Reeves died in 1981 from an accidental fall down a staircase. At the time, Reeves was in divorce proceedings and the company passed into the control of lawyers rather than Reeves' children, as he had intended.

==== Descendant companies ====
After Reeves' death, several Hiwatt employees incorporated as Biacrown Ltd. and continued producing Hiwatt-style amplifiers with minor circuit changes until 1984, when the company folded for financial reasons. The Hiwatt name was later sold to Music Ground in the U.K., while Hiwatt reemerged as a subsidiary of Fernandes Guitars in the United States. On both sides of the Atlantic, Hiwatt amps were subjected to cost-cutting measures that hurt the brand's previously-sterling reputation for quality, which in turn caused Reeves-era models to be more prized on the vintage market. Several manufacturers have since been formed by enthusiasts of vintage Hiwatts to build their own versions to the previous era's specs. Notably, in 2006, Clayton Callaway and Mark Huss partnered with Reeves' son Glynn to found Hi-Tone Amplification in Columbus, Indiana to faithfully recreate Hiwatt-style amps to the production standards of the original brand. In 2018, Andrei Nicula purchased the rights to the Hylight name to manufacture new versions of Hiwatt's amps.

== Characteristics ==

A 1972 Hiwatt DR103 used on stage by David Gilmour

When Reeves founded Hiwatt, his goal was to make the highest-quality large amplifiers that he could. This notably involved using military spec components and wiring and custom Partridge transformers that were larger than almost anything in use for guitar amplification at the time. Reeves mounted the components to a single, heavy-duty turret board with point-to-point construction and a "fluid, logical" signal flow that allowed for easier assessment and repair, while the noise floor was kept low through techniques like shielding more of the internal cable runs than other amp manufacturers were doing. The cabinets were 14-ply and used tongue and groove construction. Fane provided speakers with cast-metal frames.
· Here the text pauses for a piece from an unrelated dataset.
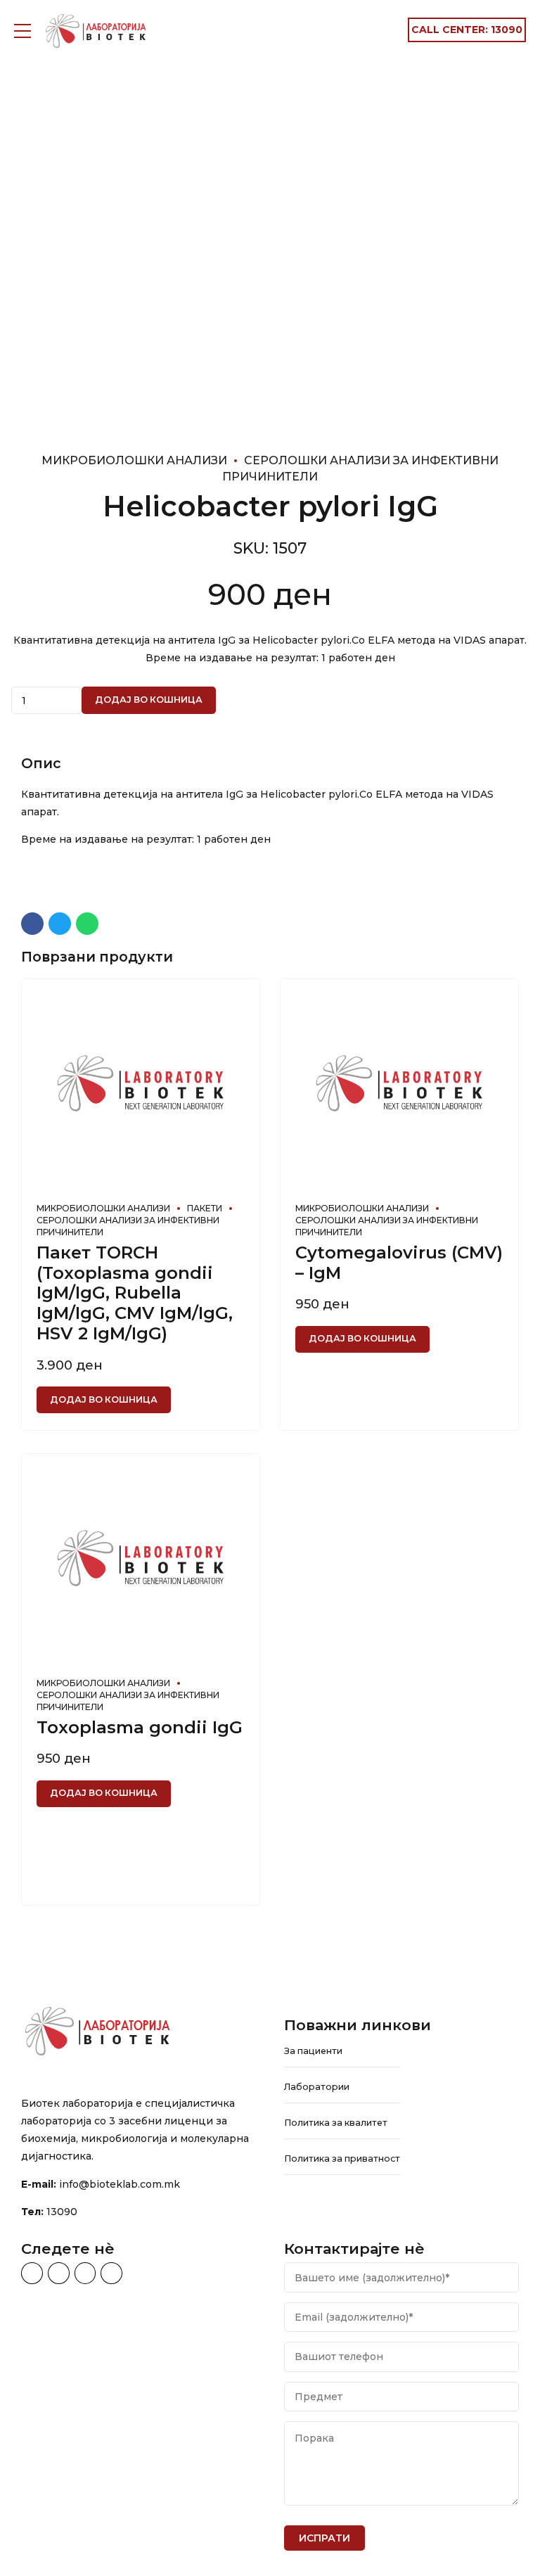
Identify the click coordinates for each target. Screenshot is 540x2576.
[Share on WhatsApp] (87, 923)
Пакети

Outwardly, Hiwatt's amps bore similarities to Marshall's and used the same Bass/Middle/Treble/Presence format Marshall itself had adopted from the Fender Bassman. Internally though, the circuit differed significantly. The tone stack was implemented in an entirely different part of the circuit compared to Marshalls and Fenders, and despite the Hiwatt emphasis on high-powered clean tones, Hiwatts used four gain stages compared to the three used in popular Fender and Marshall topologies of the day, with much different capacitor values in almost every position within the circuit. Such high capacitor values in the power section contributed to Hiwatts having their characteristic fuller-frequency sound. Like the Marshall Super Lead, Hiwatts such as the DR103 used EL34 power tubes, but again, the end result was much different, thanks in large part to Hiwatt using a ECC81 (12AT7) phase inverter tube, which reduced drive and provided more headroom to the power section. Combined with the large transformer, this allowed for a great amount of output, more so than even the stated wattage.

Hiwatts have long been associated with big, punchy clean tones, but they produce distortion when the output stage is pushed hard enough, easing "from a tactile crunch into chewy roar." Premier Guitar wrote that playing "a cranked vintage Hiwatt stack is not for the faint of heart: Burly sounds lunge from the cabs almost instantaneously, revealing every detail and nuance of pick attack and fretwork. The classic Hiwatt tone is an exquisite blend of muscle and musicality." Many guitarists who prefer Hiwatts consider them, and not Marshall, the quintessential "big British rock sound."